As students begin to arrive on campus after a spring marked by fierce protests, clashes and arrests at many leading institutions, officials are seeking ways to limit renewed troubles and learn the lessons of the past few months.
They are under intense scrutiny from politicians, alumni and donors as well as their own faculty in the build-up to November’s US presidential election and the first anniversary of the October 7 Hamas attack on Israel.
John King, chancellor of the State University of New York, said: “You have to worry. We have been preparing table top exercises, and exploring civil discourse on how to express different views respectfully and appropriately.”

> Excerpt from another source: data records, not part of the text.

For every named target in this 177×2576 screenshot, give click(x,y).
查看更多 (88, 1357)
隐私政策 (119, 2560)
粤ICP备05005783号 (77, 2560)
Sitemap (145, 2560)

Many leaders are seeking to stress the importance of free speech and respect for others, on pain of tough disciplinary measures for those who disrupt university life.

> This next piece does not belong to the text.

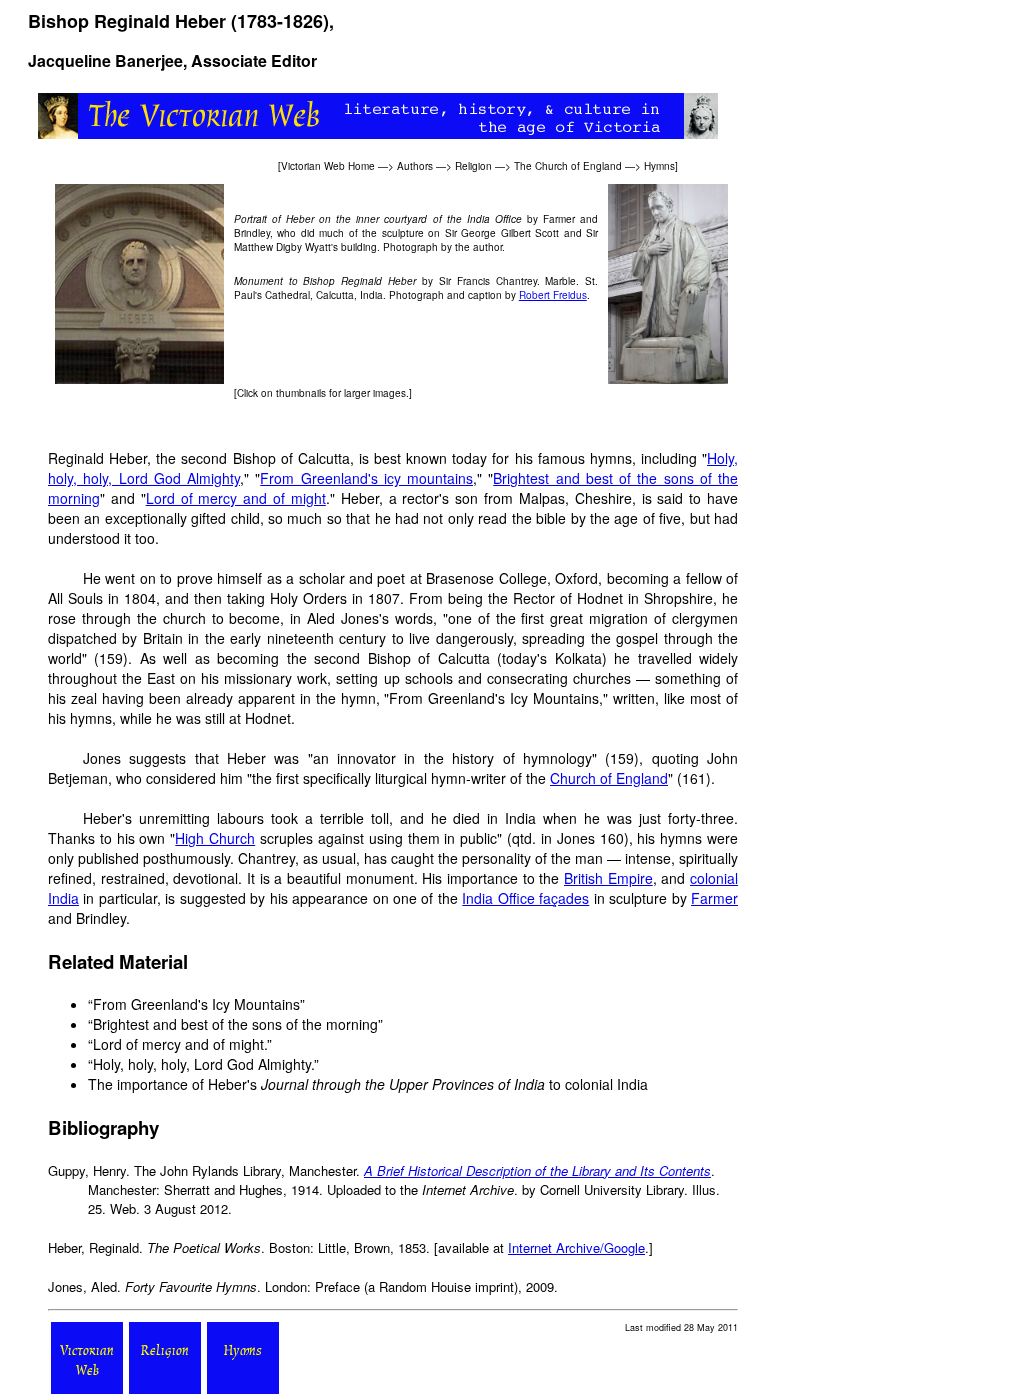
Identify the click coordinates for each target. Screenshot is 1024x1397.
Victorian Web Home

In a note to students, staff and faculty, Santa Ono, president of the University of Michigan, highlighted its students’ responsibilities and commitments to freedom of expression. “One person’s right to protest must not infringe on the rights of others, endanger our community or disrupt the operations of the university,” he warned.

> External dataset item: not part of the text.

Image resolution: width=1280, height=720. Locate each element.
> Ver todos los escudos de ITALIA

Institutions including New York University have resolved to enforce sanctions on students judged in violation of their codes of conduct during disruptive demonstrations in recent months, and to consolidate future disciplinary hearings into a single centralised team.
They are mindful of the fallout from protests and pressure in recent months, which have cost at least three Ivy League presidents their jobs. Many more leaders face lawsuits and regulatory investigations linked to claims that they responded inadequately to antisemitic or anti-Muslim actions.
Some of the fallout has landed in the courts: a federal judge this month issued an injunction preventing the University of California — the scene of clashes between demonstrators and with police in April — from allowing pro-Palestinian protesters to block Jewish students from accessing campus buildings.
Critics of student protests have called for tough action against harassment. The American Council of Trustees and Alumni, a conservative-leaning non-profit, has issued guidance recommending rules “forbidding encampments and harassment and establishing sanctions for infractions” and rebuffing calls for divestment from Israel — one widespread demand from many pro-Palestinian student protests.
Harvard University, whose president Claudine Gay resigned at the start of this year after criticism of how the institution handled the protests, is among those that has strengthened and pulled together in one place rules for students. It warns that practices including camping, chalking messages or the use of amplified sound are forbidden without prior authorisation.
But others are concerned about restrictions on students and faculty autonomy. The Association of American University Professors has warned that colleges have “hastily enacted overly restrictive policies . . . [which] impose severe limits on speech and assembly that discourage or shut down freedom of expression” and curtail the rights of students and faculty.
Risa Lieberwitz, a professor of law at Cornell University and the association’s general counsel, singled out the University of Pennsylvania, whose president resigned last December. Its new “temporary standards” restrict the use of bullhorns and require prior registration and approval of events in public spaces such as its central Locust Walk, including a security assessment two weeks in advance. It outlaws encampments and overnight demonstrations. Penn declined to comment.
She said: “We are seeing multiple schools adopting new restrictions on speech without respecting governance procedures. They will discourage protests, have a chilling effect on freedom of speech and threaten harsh sanctions without due process.”
“We can strongly infer [the rules] are made to appease politicians calling for the use of a heavy hand on protests, donors and boards of trustees,” she added. “It’s this external audience that universities seem to be most concerned about.”
Alongside tougher measures designed to limit disruption, universities are seeking to enhance formal education for students on topics including the history of the Middle East and foster greater tolerance for different views outside the classroom.
Caroline Mehl, chief executive of the Constructive Dialogue Institute, a nonprofit she founded with the academic Jonathan Haidt in 2017, said it had seen a surge in interest in its training programmes for college administrators, faculty and students in recent months, and it was now working with 88 universities across the country.
“We have been growing really rapidly this past year,” she said. “Ever since October 7 and the congressional hearings, there has just been a surge in demand for our work.”
One Ivy League administrator hoped the effects of Covid-19 — which created a generation isolated during lockdowns and more aggressive and less socially integrated afterwards — could be on the wane in the incoming student cohort.
Yet history, location and the nature of students and faculty mean some universities, such as Columbia, whose president Minouche Shafik just resigned, and Harvard, are likely to remain in the spotlight in the weeks ahead.